Nova Scotians behind on their power payments are flocking to charities for help.
Adrienne Anthony, a student and mother of two, owes Nova Scotia Power $2,800. She turned to the Parker Street Food Bank to help negotiate a payment.
"My boyfriend, he lost his job for a little while. That's when we got really backed up and had to choose between power or rent," Anthony told CBC News.
Mel Boutilier, executive director of Parker Street, has heard from many people like Anthony since power rates went up nearly six per cent in January. In fact, he's had to turn people away.
Mohammed Karbasi, an unemployed engineer, said he used up his savings since his family moved to Canada. His six-month bill to heat his three-bedroom house is $2,300.

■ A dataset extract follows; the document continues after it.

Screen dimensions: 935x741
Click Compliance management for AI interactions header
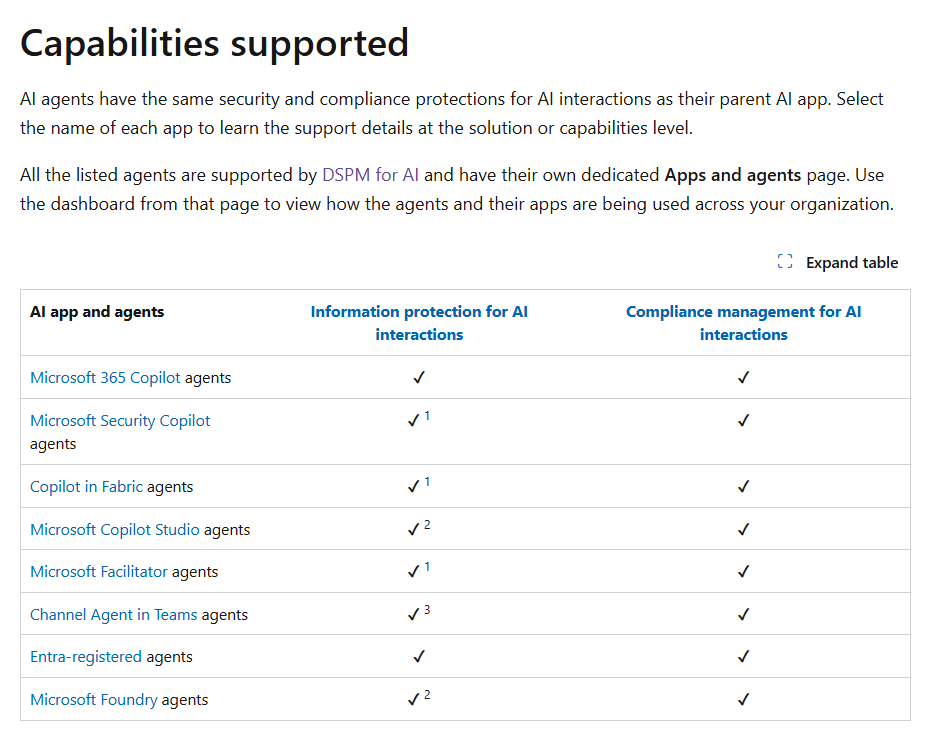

"I need more time, but I can't afford to pay my bills. What should I do?" Karbasi said.
Anthony said there aren't many options. She tried to get money through the Salvation Army's Good Neighbour Energy Fund, but that program ends at the end of April. She didn't qualify for help from the Department of Community Services because she's a student.

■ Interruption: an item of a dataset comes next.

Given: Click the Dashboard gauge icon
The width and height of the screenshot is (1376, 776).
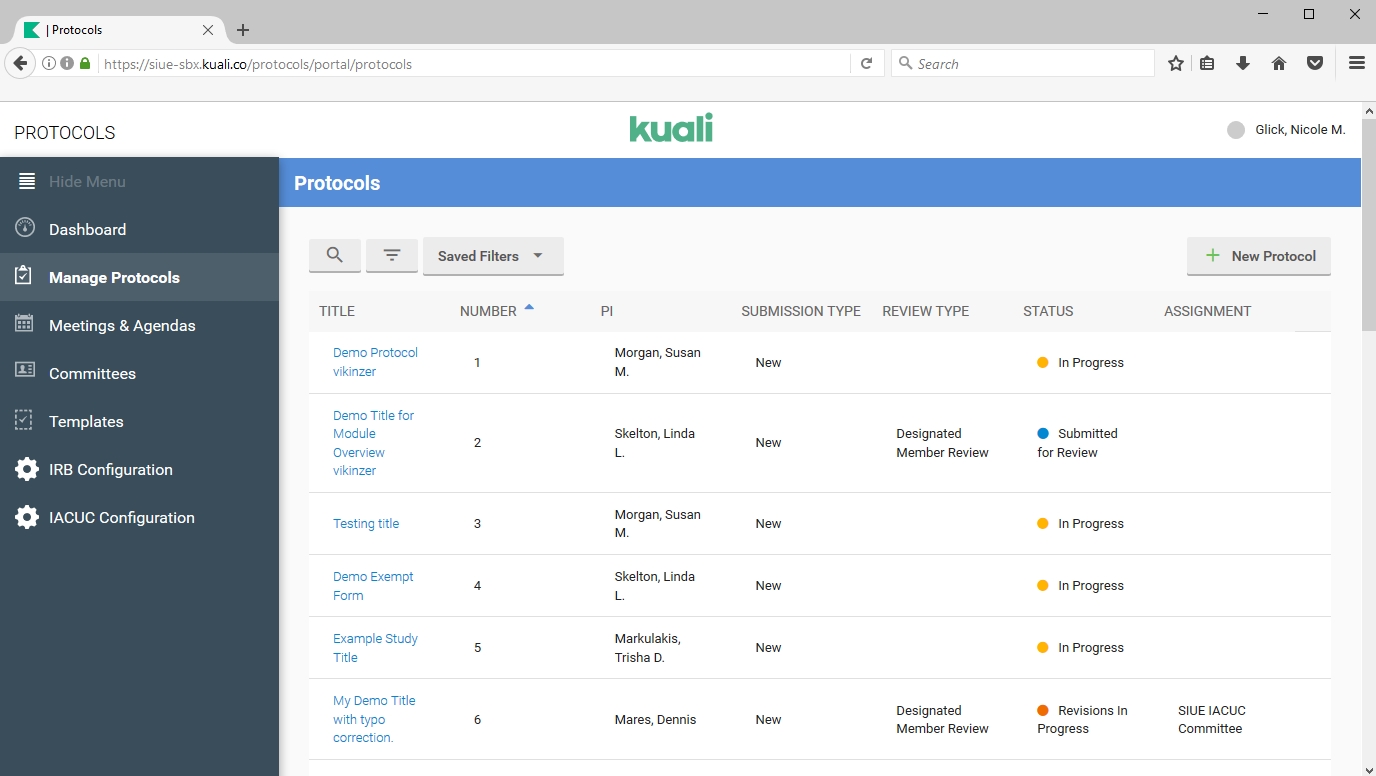Looking at the screenshot, I should click(x=26, y=228).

The Brunswick Street Mission is also reporting a rise in the number of low-income people asking for donations to pay off their arrears.
"This spring we're getting so many requests we can't even see each person looking for people anymore," said Sandra Nicholas, with the Halifax charity. "The far majority of them seem to be already at the stage where their power is cut off."
Boutilier said if electricity rates go up again, Nova Scotia Power will have to react.
"They should come up with a policy to help because if they don't, there are going to be people on the street," he said.
Nova Scotia Power says it does everything it can to avoid disconnecting customers in the winter. A spokesman would not say how many people are behind on their power bills, though he says there are no more than this time last year.
Anthony is thankful for Boutilier's help. She now has a deal with Nova Scotia Power to pay $1,000 right away and work out a payment plan for the rest.